**What you should do:** Edit the items from the line containing "Expand Fees &" through the end of the items so that "Ellipse" becomes "Rectangle", leaving everything else as it is. Return only those lines.

**Materials provided:**
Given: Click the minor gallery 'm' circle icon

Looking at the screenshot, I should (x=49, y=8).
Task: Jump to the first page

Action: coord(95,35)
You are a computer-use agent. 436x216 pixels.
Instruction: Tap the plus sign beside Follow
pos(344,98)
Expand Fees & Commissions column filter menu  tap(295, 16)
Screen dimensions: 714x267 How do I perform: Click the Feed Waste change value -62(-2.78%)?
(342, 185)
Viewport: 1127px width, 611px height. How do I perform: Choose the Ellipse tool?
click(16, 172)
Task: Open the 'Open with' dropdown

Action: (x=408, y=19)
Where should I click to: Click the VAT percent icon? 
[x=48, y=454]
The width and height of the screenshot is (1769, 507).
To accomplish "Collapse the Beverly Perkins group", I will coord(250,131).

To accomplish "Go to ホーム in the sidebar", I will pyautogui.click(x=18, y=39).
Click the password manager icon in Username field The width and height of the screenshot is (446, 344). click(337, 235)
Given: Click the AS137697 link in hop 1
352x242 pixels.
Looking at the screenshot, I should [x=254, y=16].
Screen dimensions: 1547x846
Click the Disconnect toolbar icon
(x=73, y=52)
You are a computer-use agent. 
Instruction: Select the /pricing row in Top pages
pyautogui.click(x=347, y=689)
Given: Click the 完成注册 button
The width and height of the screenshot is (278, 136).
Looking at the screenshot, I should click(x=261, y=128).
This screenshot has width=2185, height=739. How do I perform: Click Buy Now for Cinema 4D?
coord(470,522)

**Exercise result:**
Expand Fees & Commissions column filter menu  tap(295, 16)
Screen dimensions: 714x267 How do I perform: Click the Feed Waste change value -62(-2.78%)?
(342, 185)
Viewport: 1127px width, 611px height. How do I perform: Choose the Rectangle tool?
click(16, 172)
Task: Open the 'Open with' dropdown

Action: (x=408, y=19)
Where should I click to: Click the VAT percent icon? 
[x=48, y=454]
The width and height of the screenshot is (1769, 507).
To accomplish "Collapse the Beverly Perkins group", I will coord(250,131).

To accomplish "Go to ホーム in the sidebar", I will pyautogui.click(x=18, y=39).
Click the password manager icon in Username field The width and height of the screenshot is (446, 344). click(337, 235)
Given: Click the AS137697 link in hop 1
352x242 pixels.
Looking at the screenshot, I should [x=254, y=16].
Screen dimensions: 1547x846
Click the Disconnect toolbar icon
(x=73, y=52)
You are a computer-use agent. 
Instruction: Select the /pricing row in Top pages
pyautogui.click(x=347, y=689)
Given: Click the 完成注册 button
The width and height of the screenshot is (278, 136).
Looking at the screenshot, I should click(x=261, y=128).
This screenshot has width=2185, height=739. How do I perform: Click Buy Now for Cinema 4D?
coord(470,522)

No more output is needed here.